In admissions, we have the funnel!  Similar to sales, enrollment managers determine the number of leads it will generally take to create a sale or a new student.  We identify action steps between lead generation and ultimate sale which help us to manage our activity to maximize our yield.  We can determine how many students visit campus.  How many apply.  How many are admitted.  How many leads are generated as a result of our NRCCUA and CBSS leads blah blah blah.  We have the luxury (that may be a stretch of the word) of knowing what works and what doesn’t.  But, how do we know if marketing is working, or better yet, branding which doesn’t always have a specific call to action?  How do we create metrics in order to modify our approach or hold the line?

I’ve argued that we can’t focus only on branding but our marketing needs to have some strategies that have specific calls to action linking to a URL or phone number or email.  These can be monitored to determine if the specific advertisement had an effect.  And, I do think branding can impact our enrollment funnel.  An example comes to mind particularly after reading an article yesterday.  The Dodge Durango and Ron Burgundy commercials are a huge hit for Dodge.  I read that Durango sales are up 36% in November which Dodge attributes to the partnership with Ron Burgundy – you gotta see these if you haven’t yet.

Unfortunately, Doane College does not have the Dodge advertising and marketing budget to make this splash.  What budget we do have must be used as effectively as possible.  Our ability to determine effectiveness is predicated on our measurement metrics.  Therefore, we are creating metrics and defining how we will monitor them.  In our case, without prior benchmarks with these metrics, we are creating our foundational benchmarks in order to measure progress moving forward.  This is an example of our starting point.

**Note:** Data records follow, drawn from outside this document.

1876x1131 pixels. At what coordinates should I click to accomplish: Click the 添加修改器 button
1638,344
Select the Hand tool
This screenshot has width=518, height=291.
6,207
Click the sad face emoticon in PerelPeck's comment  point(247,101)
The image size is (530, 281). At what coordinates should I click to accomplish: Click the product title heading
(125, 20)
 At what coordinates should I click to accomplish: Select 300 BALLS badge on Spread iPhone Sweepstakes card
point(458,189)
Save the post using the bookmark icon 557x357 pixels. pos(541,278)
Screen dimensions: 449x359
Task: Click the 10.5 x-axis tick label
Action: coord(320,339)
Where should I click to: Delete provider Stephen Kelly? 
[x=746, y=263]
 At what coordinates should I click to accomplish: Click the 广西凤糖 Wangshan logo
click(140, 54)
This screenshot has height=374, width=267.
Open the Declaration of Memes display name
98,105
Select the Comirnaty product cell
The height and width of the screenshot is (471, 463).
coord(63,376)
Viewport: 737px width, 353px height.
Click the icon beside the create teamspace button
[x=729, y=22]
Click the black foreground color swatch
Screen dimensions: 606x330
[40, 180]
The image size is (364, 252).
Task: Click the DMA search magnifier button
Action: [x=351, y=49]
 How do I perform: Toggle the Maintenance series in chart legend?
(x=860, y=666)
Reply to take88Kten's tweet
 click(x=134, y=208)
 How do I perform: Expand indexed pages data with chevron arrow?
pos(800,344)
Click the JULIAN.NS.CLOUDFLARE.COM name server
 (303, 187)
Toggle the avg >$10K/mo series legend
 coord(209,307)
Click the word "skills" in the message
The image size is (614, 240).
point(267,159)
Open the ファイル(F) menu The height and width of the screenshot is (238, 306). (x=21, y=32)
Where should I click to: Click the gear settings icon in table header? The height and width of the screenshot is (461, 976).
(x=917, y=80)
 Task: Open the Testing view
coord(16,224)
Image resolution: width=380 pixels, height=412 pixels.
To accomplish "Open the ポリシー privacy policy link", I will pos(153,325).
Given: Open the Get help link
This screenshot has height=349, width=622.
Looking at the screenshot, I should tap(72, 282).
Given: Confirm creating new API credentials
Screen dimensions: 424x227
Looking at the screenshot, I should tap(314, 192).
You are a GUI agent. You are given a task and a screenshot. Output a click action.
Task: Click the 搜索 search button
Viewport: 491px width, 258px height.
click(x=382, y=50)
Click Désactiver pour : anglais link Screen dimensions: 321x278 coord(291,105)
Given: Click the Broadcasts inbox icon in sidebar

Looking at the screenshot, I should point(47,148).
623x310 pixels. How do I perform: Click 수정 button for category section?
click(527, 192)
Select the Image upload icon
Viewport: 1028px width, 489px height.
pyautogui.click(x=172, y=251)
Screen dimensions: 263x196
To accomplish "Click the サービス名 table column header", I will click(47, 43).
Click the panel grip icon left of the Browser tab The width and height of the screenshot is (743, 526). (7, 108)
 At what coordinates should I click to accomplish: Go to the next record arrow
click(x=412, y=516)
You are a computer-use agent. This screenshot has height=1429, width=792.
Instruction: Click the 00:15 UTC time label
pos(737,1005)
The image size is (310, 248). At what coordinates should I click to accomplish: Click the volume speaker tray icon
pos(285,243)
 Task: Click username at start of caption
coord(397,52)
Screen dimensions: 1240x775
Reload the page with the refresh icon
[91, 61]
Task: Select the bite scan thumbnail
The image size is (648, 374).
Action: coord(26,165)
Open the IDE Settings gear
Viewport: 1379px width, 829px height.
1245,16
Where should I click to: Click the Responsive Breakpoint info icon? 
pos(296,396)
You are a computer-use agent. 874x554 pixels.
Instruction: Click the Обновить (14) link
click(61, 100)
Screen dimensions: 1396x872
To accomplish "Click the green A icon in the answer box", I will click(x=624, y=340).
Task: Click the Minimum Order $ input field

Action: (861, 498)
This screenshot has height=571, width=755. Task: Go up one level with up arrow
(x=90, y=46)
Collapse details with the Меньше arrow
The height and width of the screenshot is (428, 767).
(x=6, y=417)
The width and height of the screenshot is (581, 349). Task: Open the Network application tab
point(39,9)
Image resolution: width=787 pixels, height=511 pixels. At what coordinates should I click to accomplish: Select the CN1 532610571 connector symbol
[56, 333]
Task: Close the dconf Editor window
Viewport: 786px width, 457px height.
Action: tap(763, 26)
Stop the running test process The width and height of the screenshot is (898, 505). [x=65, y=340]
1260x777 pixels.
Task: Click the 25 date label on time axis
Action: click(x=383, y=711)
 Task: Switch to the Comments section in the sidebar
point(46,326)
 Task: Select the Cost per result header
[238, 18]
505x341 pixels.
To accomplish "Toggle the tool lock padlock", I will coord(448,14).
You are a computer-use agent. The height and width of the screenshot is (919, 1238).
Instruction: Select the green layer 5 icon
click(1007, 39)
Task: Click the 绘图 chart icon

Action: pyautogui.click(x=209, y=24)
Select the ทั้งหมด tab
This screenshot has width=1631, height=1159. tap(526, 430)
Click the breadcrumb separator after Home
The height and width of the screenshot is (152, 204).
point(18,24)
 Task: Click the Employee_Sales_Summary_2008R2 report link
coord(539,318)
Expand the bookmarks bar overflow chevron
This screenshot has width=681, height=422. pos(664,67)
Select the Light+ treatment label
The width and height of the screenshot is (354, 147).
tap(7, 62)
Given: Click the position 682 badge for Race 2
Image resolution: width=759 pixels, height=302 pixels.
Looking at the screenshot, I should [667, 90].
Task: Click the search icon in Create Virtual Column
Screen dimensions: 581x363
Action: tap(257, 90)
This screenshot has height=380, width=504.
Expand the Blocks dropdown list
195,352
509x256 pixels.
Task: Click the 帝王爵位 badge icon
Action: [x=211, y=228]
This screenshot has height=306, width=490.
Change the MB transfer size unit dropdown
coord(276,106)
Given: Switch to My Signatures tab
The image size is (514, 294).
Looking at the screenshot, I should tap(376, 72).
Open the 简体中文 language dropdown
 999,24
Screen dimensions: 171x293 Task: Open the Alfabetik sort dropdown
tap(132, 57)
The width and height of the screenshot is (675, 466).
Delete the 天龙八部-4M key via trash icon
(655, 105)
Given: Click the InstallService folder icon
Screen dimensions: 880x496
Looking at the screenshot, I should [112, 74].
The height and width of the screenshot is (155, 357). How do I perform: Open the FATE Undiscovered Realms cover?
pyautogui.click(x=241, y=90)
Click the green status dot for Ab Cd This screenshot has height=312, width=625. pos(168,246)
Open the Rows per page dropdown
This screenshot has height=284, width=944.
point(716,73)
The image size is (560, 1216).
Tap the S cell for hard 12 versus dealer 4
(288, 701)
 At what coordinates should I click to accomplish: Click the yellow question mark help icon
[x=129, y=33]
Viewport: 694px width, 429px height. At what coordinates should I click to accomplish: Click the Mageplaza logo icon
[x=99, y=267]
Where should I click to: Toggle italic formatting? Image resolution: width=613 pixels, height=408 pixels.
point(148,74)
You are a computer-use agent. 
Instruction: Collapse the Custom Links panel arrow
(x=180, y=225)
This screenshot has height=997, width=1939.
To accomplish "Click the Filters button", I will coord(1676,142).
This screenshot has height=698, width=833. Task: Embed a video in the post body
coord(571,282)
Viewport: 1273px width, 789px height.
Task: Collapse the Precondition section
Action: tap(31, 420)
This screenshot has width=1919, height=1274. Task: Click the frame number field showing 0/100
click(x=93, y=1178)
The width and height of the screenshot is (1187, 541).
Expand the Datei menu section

We want to increase Doane College’s “stature” in the market place – yes, sounds vague.  The idea of stature is ambiguous.  But rather than use that as a simple excuse to not do it, we are pressing to find a way to measure if our stature is increasing.  We plan to integrate components of the results of third-party rankings also with our assessment of media presence over the course of the year.  We will also monitor, track, and assess website traffic particularly on our current most visited pages as well as identifying pages that we would like to see more traffic.  We will monitor and track our social media presence.  And, finally we will utilize public opinion surveys.  We are in the process of creating a reporting document that allows us to monitor these measures and draw our own conclusions ultimately resulting in modifications to our strategies.

Higher education recruitment requires a multifaceted approach partnering enrollment offices, marketing teams, and leadership that is committed to connecting actions to measurements.  I welcome comments regarding measurement metrics relative to marketing/branding.  How do you measure your marketing efforts at your institution?